Obama and I took a class about socialism's dark side. Bernie would have learned a lot.

tags: Barack Obama, socialism, Bernie Sanders, 2020 Election

Jonathan Zimmerman teaches education and history at the University of Pennsylvania. His latest book, "The Amateur Hour: A History of College Teaching in America,” will be published this fall by Johns Hopkins University Press. 

In the spring of 1983, when I was a senior at Columbia University, I took a course entitled “The Sociology of Socialist Societies.” Like a lot of young American leftists, I was a bit starry-eyed about socialism. But the class quickly disabused me of that.

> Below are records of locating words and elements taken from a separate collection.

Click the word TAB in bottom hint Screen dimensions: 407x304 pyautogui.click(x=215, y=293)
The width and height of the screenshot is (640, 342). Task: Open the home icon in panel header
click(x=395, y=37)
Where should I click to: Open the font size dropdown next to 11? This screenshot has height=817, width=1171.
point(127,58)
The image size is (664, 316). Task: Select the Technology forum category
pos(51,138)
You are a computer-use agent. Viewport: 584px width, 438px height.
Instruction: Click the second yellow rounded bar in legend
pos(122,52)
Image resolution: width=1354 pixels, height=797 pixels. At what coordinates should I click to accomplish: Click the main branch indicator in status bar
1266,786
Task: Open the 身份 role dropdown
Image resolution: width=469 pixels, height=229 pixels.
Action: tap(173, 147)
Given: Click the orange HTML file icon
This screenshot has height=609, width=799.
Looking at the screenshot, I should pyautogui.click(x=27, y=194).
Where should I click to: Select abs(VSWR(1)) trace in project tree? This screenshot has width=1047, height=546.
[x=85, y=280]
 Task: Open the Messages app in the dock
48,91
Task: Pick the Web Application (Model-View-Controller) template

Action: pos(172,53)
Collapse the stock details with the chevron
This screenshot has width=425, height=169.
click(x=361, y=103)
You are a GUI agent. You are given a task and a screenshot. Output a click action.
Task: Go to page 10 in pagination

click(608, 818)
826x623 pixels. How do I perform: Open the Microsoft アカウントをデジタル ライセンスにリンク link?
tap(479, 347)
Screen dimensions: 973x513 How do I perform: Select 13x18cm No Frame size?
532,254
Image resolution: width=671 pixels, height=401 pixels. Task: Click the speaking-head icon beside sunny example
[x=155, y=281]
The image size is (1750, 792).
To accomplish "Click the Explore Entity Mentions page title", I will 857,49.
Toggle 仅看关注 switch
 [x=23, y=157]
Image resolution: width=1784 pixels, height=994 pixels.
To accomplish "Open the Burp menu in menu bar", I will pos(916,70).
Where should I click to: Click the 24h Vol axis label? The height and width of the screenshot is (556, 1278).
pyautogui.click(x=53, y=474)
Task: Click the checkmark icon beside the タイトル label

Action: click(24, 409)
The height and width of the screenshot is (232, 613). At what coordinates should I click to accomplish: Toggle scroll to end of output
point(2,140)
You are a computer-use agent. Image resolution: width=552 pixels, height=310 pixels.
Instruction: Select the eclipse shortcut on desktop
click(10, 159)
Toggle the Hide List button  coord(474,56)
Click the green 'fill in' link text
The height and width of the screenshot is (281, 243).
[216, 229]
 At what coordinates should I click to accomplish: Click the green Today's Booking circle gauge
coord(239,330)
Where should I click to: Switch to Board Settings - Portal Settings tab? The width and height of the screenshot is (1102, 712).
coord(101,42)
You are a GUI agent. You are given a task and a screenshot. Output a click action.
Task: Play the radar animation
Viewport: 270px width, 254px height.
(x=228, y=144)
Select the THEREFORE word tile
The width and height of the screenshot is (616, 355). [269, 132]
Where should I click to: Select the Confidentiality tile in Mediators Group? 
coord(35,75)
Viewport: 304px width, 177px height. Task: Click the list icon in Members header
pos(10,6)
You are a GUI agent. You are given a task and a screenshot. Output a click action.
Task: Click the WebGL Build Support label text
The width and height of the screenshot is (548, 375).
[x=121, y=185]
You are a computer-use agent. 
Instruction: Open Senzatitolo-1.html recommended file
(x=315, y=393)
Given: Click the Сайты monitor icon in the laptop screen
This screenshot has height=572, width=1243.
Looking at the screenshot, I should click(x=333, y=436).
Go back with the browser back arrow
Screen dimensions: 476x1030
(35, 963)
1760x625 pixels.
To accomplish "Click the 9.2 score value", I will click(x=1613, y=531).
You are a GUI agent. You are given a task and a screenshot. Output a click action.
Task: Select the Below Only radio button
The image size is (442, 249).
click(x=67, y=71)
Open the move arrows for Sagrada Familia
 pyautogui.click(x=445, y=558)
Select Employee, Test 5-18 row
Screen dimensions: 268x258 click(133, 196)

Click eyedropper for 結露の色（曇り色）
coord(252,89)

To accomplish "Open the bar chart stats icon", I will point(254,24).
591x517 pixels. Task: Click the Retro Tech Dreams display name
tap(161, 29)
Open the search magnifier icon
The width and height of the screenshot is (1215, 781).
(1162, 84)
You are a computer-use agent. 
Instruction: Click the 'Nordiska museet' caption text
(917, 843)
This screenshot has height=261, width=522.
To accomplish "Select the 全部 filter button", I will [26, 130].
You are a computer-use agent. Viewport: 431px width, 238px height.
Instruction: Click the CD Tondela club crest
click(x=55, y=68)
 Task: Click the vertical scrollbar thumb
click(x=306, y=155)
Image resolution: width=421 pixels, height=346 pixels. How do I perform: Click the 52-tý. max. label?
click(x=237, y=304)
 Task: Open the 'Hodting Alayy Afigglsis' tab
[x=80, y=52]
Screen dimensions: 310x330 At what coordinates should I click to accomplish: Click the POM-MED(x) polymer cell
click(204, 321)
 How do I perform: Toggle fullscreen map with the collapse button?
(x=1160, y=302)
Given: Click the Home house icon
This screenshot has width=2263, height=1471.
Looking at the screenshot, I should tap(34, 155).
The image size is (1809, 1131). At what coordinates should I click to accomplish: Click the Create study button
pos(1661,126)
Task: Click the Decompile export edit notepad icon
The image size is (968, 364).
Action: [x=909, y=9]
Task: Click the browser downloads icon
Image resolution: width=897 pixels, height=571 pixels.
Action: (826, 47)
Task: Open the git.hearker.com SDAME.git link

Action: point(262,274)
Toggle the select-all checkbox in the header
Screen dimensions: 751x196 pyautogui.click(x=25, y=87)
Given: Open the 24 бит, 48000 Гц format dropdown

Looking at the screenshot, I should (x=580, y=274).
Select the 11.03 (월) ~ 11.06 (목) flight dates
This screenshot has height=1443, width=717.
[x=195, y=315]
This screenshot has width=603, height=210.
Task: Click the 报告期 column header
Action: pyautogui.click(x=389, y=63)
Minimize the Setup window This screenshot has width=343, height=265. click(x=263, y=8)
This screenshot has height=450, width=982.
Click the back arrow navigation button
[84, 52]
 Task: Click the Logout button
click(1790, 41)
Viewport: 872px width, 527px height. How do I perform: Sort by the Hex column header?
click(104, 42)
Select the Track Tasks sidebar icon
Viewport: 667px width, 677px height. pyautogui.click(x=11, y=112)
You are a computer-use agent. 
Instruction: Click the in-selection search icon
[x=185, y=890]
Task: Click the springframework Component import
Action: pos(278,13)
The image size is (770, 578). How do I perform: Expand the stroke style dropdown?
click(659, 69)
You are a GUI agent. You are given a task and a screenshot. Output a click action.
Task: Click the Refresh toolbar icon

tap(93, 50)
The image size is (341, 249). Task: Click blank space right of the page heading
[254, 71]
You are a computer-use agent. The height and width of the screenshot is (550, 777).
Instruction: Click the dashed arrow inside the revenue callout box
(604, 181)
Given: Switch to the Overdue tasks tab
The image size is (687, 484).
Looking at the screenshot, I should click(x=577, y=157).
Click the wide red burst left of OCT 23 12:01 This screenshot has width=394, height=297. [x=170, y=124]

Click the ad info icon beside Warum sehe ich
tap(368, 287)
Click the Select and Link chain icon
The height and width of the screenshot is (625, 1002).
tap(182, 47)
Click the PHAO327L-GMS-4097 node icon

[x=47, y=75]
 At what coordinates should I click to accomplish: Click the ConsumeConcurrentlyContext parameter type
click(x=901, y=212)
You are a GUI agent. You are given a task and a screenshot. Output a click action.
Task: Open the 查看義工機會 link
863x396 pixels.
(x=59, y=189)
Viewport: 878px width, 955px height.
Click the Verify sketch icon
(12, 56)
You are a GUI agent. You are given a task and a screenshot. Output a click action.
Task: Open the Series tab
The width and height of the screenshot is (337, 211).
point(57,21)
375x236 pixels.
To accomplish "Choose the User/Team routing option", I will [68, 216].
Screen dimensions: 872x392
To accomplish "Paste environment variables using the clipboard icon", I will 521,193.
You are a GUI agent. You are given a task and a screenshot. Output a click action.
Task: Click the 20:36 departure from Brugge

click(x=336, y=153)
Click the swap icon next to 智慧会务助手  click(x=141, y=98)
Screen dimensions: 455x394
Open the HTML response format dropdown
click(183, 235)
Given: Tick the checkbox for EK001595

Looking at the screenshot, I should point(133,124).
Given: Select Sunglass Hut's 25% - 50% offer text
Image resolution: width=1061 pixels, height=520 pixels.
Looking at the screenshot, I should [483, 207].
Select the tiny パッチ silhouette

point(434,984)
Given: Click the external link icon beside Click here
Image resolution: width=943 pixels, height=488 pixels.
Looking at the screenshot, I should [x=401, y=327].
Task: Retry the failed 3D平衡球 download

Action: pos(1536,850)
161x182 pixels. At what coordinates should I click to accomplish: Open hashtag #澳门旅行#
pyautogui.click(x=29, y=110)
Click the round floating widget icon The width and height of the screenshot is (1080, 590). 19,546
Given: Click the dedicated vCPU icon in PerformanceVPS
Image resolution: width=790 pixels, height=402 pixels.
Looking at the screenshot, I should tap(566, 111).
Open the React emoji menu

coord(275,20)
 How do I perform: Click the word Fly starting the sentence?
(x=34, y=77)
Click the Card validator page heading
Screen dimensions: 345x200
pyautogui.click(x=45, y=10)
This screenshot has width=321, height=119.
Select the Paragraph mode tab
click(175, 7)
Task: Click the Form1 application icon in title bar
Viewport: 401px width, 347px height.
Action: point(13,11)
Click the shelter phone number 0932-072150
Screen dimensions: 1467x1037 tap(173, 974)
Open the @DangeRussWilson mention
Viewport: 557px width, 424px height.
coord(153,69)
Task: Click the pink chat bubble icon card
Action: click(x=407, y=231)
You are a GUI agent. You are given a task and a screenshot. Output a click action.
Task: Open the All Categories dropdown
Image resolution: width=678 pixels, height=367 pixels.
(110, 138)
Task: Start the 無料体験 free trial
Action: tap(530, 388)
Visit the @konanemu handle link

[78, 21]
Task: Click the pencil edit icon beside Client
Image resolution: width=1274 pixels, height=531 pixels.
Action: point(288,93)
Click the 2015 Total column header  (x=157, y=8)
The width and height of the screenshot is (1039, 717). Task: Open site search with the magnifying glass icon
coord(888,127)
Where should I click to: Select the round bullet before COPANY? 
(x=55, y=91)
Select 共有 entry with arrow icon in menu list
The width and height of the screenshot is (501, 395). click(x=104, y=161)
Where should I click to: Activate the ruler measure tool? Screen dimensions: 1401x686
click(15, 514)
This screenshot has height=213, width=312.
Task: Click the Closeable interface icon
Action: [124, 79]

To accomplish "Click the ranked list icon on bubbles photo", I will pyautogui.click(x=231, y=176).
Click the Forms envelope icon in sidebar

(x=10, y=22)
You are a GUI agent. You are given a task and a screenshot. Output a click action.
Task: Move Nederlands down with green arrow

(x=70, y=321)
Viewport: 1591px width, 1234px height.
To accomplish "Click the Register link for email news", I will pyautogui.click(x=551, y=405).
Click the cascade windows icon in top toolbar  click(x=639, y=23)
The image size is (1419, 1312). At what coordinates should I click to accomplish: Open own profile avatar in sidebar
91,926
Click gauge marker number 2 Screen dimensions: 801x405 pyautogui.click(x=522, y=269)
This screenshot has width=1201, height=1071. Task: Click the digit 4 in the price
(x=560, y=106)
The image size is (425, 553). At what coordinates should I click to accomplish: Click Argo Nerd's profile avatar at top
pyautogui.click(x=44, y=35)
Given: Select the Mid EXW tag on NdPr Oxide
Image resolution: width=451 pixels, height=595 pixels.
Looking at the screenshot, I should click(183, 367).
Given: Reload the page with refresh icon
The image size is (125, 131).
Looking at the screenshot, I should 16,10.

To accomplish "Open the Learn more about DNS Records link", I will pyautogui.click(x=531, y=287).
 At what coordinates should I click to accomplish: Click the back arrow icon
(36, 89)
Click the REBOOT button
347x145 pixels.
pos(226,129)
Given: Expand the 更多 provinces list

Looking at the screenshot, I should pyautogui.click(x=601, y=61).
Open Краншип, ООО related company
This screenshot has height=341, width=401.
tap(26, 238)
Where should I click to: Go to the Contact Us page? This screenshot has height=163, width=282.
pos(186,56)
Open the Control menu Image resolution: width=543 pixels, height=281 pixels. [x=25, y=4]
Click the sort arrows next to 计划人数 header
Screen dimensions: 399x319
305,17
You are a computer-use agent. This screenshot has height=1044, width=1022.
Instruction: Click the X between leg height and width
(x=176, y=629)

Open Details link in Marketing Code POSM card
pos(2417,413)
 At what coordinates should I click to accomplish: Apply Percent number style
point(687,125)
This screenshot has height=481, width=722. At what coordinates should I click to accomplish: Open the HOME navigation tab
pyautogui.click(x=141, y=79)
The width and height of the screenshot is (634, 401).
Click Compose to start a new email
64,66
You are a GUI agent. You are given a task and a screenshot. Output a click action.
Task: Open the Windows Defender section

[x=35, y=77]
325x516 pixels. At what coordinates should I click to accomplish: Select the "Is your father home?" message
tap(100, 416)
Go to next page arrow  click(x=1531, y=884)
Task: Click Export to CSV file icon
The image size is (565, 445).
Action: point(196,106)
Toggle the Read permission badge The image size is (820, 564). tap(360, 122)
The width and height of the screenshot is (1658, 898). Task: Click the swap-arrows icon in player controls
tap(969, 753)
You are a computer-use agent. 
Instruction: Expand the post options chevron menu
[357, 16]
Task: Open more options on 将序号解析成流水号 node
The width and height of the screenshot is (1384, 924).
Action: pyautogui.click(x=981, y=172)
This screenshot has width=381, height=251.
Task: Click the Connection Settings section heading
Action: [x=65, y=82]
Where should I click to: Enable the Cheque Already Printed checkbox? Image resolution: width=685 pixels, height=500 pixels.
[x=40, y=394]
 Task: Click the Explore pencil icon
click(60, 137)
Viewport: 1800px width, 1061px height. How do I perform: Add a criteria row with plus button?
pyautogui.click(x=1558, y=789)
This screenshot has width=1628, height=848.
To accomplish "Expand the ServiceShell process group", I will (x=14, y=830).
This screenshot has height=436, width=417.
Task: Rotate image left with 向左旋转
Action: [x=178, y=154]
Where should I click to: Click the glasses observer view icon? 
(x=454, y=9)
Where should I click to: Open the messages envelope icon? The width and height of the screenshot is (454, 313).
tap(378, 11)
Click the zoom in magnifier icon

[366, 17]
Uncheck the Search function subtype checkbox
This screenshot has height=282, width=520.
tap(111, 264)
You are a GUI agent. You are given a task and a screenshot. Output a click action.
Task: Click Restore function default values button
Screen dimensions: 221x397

We read a memoir by Hungarian dissident Miklós Haraszti, whose bosses in a tractor factory fleeced and brutalized him. We also read American journalist Hedrick Smith’s unsparing account of the Soviet Union, an ostensibly class-free society that was hugely hierarchical and unequal. Yes, we learned, socialist economies provided health care, education and other state services to their citizens. But if you dared to criticize the state itself, it could remove your services — and, of course, your freedom — at any time.

A few students in the course gamely tried to defend these systems, arguing that the sacrifice of civil liberties was a small price to pay for guaranteed social welfare. The rest of us kept quiet. And that included a tall African American, also a senior, who sat next to me in class: Barack Obama.